» EXERCISE BRIEF
Produce a verbatim copy of the lines from the one holding "887x568 pixels." through the last line of the listing, and nothing else.

» SOURCE DATA

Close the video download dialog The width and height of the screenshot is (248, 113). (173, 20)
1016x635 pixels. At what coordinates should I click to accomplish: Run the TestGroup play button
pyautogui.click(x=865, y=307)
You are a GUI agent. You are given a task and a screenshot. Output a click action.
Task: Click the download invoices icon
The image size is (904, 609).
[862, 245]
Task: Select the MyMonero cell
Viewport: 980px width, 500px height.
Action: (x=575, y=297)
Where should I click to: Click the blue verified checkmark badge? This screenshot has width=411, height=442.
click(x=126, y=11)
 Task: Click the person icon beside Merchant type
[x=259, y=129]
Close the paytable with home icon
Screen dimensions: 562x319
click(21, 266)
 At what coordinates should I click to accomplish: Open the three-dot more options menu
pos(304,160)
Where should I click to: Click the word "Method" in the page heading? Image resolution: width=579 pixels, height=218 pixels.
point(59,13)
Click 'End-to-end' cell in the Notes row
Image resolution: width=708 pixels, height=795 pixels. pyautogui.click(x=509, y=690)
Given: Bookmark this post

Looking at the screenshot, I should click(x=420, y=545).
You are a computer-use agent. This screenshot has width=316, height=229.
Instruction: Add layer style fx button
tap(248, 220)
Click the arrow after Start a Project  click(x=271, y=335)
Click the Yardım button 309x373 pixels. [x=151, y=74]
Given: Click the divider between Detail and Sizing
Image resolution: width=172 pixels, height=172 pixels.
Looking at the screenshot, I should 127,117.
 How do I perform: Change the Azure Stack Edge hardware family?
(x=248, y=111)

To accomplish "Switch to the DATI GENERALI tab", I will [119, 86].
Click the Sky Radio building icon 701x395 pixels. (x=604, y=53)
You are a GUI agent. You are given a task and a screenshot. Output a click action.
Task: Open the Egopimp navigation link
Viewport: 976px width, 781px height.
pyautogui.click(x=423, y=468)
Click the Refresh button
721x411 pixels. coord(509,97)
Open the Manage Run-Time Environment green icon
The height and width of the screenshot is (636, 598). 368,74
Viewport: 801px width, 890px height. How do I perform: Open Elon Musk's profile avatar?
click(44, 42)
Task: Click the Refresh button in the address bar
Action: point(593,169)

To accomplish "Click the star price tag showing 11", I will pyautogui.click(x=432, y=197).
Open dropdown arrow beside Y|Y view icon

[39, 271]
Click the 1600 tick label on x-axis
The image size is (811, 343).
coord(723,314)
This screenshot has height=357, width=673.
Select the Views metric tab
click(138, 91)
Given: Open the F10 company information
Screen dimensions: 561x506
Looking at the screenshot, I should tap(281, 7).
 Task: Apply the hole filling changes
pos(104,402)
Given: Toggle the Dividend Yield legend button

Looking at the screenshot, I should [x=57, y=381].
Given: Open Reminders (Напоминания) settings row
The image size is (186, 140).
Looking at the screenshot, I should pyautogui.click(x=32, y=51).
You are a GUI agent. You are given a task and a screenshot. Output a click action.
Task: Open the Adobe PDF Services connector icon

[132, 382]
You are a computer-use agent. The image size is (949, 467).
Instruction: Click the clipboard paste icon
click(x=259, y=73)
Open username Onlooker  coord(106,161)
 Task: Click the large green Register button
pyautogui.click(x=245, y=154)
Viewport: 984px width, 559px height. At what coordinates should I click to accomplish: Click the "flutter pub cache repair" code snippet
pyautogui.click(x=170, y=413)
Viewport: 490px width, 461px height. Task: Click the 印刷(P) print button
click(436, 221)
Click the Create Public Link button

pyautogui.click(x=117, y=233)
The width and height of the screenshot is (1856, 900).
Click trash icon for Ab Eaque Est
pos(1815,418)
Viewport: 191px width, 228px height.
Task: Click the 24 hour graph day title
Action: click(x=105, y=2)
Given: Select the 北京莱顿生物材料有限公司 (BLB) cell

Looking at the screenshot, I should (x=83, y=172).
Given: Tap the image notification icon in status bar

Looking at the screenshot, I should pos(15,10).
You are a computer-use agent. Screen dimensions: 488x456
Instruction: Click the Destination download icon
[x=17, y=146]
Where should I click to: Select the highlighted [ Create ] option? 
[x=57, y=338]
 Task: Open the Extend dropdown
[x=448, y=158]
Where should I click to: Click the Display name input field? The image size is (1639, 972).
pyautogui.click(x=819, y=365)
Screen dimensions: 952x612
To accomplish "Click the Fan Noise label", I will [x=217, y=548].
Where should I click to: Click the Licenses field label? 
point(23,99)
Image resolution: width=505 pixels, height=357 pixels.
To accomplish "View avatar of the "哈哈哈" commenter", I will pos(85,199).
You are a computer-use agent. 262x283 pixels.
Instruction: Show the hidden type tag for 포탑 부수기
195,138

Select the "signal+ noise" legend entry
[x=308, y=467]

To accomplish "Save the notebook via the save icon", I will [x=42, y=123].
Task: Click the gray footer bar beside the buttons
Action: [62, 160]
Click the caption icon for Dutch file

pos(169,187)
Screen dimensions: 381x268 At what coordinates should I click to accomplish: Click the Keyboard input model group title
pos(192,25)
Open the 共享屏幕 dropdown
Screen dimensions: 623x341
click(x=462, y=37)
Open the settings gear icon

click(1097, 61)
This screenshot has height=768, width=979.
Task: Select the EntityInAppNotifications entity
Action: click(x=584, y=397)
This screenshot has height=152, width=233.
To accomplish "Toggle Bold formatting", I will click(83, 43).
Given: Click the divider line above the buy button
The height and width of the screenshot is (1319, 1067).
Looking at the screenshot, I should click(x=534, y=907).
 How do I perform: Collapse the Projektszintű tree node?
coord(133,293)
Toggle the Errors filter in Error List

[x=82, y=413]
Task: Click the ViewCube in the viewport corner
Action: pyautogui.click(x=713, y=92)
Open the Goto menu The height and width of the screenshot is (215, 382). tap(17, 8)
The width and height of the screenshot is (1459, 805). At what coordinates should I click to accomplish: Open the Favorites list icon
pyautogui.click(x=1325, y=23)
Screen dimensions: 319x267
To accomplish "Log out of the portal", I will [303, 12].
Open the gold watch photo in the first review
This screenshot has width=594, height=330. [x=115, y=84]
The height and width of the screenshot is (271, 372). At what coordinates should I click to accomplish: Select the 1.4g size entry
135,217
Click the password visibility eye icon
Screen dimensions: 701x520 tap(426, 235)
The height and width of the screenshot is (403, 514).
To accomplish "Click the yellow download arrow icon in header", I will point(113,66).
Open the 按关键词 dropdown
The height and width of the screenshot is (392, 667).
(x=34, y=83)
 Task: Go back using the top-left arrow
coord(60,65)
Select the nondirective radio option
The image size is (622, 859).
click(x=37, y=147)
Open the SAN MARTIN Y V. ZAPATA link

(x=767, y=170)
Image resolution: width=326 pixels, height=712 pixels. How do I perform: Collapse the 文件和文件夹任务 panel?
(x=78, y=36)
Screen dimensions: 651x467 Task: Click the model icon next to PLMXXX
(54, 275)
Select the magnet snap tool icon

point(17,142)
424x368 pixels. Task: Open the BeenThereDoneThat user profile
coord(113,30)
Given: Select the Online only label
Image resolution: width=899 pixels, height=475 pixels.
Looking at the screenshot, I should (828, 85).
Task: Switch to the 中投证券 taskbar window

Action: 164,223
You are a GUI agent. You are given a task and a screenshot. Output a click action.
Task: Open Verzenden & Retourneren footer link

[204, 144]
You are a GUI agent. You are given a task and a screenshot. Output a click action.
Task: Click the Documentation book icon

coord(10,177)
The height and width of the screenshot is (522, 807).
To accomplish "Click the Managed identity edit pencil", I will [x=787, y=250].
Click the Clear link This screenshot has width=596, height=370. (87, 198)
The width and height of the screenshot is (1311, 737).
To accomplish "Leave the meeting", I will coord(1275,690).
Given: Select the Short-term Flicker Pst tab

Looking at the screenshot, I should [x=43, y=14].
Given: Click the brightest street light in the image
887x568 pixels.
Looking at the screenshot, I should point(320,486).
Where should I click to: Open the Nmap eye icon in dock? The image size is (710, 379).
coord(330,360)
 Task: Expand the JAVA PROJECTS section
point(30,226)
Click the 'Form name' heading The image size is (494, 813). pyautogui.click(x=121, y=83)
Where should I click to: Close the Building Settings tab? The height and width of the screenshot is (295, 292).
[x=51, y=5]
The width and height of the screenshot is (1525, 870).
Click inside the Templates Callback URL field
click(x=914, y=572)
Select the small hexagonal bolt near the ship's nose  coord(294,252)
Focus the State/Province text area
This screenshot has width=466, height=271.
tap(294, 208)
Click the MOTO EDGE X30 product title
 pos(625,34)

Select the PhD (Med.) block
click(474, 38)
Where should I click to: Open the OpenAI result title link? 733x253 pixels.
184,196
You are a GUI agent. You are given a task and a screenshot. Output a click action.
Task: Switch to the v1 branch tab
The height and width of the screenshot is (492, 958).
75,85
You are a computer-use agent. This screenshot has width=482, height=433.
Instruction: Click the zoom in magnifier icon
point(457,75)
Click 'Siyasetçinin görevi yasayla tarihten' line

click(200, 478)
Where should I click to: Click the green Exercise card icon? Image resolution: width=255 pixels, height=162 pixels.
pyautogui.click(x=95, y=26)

» COMPLETED TASK
887x568 pixels.
Looking at the screenshot, I should point(320,486).
Where should I click to: Open the Nmap eye icon in dock? The image size is (710, 379).
coord(330,360)
 Task: Expand the JAVA PROJECTS section
point(30,226)
Click the 'Form name' heading The image size is (494, 813). pyautogui.click(x=121, y=83)
Where should I click to: Close the Building Settings tab? The height and width of the screenshot is (295, 292).
[x=51, y=5]
The width and height of the screenshot is (1525, 870).
Click inside the Templates Callback URL field
click(x=914, y=572)
Select the small hexagonal bolt near the ship's nose  coord(294,252)
Focus the State/Province text area
This screenshot has width=466, height=271.
tap(294, 208)
Click the MOTO EDGE X30 product title
 pos(625,34)

Select the PhD (Med.) block
click(474, 38)
Where should I click to: Open the OpenAI result title link? 733x253 pixels.
184,196
You are a GUI agent. You are given a task and a screenshot. Output a click action.
Task: Switch to the v1 branch tab
The height and width of the screenshot is (492, 958).
75,85
You are a computer-use agent. This screenshot has width=482, height=433.
Instruction: Click the zoom in magnifier icon
point(457,75)
Click 'Siyasetçinin görevi yasayla tarihten' line

click(200, 478)
Where should I click to: Click the green Exercise card icon? Image resolution: width=255 pixels, height=162 pixels.
pyautogui.click(x=95, y=26)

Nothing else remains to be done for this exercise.